▶ The data
--

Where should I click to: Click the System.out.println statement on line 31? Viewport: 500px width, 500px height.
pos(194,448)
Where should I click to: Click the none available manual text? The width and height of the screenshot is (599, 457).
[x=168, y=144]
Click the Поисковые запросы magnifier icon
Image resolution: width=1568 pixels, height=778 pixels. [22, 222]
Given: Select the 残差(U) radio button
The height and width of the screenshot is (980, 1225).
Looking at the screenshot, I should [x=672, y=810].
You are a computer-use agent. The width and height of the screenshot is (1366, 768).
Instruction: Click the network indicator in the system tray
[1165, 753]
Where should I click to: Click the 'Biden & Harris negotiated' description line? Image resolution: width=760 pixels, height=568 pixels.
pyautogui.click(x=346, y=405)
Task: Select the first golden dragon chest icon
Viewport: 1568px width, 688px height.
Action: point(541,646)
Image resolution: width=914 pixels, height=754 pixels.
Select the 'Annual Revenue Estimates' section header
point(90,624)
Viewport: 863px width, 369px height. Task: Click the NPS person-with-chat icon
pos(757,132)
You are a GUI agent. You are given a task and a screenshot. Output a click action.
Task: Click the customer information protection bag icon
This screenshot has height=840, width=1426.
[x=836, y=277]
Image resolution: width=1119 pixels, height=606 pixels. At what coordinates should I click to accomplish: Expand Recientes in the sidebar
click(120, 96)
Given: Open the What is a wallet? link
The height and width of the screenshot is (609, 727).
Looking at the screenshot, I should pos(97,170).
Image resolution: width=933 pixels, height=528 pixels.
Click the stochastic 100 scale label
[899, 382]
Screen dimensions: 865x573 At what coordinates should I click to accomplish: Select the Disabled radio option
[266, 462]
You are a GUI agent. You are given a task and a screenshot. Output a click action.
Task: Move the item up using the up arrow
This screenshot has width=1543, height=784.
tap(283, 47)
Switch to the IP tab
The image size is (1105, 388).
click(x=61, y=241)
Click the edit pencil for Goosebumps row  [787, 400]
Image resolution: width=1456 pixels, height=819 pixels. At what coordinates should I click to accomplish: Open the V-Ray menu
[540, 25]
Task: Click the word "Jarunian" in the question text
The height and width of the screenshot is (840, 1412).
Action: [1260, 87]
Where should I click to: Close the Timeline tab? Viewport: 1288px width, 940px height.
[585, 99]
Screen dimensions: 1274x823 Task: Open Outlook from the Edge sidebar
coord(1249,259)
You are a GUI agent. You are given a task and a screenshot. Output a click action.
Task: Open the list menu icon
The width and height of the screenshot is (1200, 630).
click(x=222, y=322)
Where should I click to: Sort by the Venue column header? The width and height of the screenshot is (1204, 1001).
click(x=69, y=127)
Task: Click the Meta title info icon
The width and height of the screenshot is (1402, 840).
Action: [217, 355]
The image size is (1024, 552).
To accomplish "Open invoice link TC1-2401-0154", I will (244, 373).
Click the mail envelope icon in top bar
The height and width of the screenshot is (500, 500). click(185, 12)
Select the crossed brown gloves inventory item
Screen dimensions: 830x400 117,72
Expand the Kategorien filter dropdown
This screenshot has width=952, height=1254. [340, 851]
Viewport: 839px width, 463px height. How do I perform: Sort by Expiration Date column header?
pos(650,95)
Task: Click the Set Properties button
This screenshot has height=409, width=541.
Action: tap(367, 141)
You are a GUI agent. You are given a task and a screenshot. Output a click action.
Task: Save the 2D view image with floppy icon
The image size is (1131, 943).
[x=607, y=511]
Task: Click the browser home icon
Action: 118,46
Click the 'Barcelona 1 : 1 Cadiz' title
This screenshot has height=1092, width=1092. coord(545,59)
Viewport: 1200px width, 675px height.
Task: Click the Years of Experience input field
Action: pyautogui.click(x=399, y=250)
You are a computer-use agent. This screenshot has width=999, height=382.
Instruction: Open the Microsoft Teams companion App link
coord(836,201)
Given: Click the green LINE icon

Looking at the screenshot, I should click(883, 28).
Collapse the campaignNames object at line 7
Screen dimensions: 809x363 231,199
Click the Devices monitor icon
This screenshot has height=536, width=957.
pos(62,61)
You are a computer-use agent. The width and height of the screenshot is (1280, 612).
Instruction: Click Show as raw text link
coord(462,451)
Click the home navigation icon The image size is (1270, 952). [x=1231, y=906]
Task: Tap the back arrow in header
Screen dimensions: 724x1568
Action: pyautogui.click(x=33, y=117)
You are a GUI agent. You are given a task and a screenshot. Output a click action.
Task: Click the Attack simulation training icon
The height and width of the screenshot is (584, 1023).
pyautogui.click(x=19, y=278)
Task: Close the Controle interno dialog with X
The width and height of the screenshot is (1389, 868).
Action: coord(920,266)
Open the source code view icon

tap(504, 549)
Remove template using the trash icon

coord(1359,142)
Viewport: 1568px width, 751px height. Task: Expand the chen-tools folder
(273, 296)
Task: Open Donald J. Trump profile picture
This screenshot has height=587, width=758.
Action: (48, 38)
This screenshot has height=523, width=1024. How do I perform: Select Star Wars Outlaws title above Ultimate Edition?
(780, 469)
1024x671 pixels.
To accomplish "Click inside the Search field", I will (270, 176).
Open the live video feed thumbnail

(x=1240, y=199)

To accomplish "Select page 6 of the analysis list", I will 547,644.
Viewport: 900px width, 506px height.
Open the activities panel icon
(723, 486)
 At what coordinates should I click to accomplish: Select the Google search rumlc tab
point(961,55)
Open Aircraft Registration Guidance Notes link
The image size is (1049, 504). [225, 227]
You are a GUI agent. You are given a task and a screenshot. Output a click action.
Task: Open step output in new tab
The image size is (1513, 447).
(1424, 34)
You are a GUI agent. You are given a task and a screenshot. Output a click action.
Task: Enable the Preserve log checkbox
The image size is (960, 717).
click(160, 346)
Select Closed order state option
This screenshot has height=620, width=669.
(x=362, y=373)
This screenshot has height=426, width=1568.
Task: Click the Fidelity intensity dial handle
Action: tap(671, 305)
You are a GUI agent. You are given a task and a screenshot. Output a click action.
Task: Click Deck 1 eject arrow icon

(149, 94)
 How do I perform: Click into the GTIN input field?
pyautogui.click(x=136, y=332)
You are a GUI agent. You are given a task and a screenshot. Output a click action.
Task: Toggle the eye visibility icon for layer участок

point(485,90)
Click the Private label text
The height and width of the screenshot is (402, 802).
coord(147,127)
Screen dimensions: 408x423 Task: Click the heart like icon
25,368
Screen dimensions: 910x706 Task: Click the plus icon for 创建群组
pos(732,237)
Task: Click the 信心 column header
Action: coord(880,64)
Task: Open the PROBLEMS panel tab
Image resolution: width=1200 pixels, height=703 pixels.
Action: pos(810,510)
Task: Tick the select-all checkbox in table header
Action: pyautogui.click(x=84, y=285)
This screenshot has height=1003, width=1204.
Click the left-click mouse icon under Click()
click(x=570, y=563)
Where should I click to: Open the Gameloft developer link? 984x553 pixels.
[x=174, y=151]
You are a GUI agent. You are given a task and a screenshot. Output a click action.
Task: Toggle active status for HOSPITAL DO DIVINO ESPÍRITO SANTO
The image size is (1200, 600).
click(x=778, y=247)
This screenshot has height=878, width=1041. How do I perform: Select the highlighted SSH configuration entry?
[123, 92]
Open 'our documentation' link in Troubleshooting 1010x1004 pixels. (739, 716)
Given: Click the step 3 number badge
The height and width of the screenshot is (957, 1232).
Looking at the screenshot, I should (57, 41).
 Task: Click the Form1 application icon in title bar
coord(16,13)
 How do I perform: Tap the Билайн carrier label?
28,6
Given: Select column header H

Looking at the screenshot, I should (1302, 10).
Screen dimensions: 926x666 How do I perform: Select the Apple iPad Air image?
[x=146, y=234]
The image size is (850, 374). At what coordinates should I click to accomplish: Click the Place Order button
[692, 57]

--

▶ About this task
A verbatim copy of the listing above, starting from the line with "Click the left-click mouse icon under Click()" and running to its last line, is the only output needed.

▶ Response box
Click the left-click mouse icon under Click()
click(x=570, y=563)
Where should I click to: Open the Gameloft developer link? 984x553 pixels.
[x=174, y=151]
You are a GUI agent. You are given a task and a screenshot. Output a click action.
Task: Toggle active status for HOSPITAL DO DIVINO ESPÍRITO SANTO
The image size is (1200, 600).
click(x=778, y=247)
This screenshot has height=878, width=1041. How do I perform: Select the highlighted SSH configuration entry?
[123, 92]
Open 'our documentation' link in Troubleshooting 1010x1004 pixels. (739, 716)
Given: Click the step 3 number badge
The height and width of the screenshot is (957, 1232).
Looking at the screenshot, I should (57, 41).
 Task: Click the Form1 application icon in title bar
coord(16,13)
 How do I perform: Tap the Билайн carrier label?
28,6
Given: Select column header H

Looking at the screenshot, I should (1302, 10).
Screen dimensions: 926x666 How do I perform: Select the Apple iPad Air image?
[x=146, y=234]
The image size is (850, 374). At what coordinates should I click to accomplish: Click the Place Order button
[692, 57]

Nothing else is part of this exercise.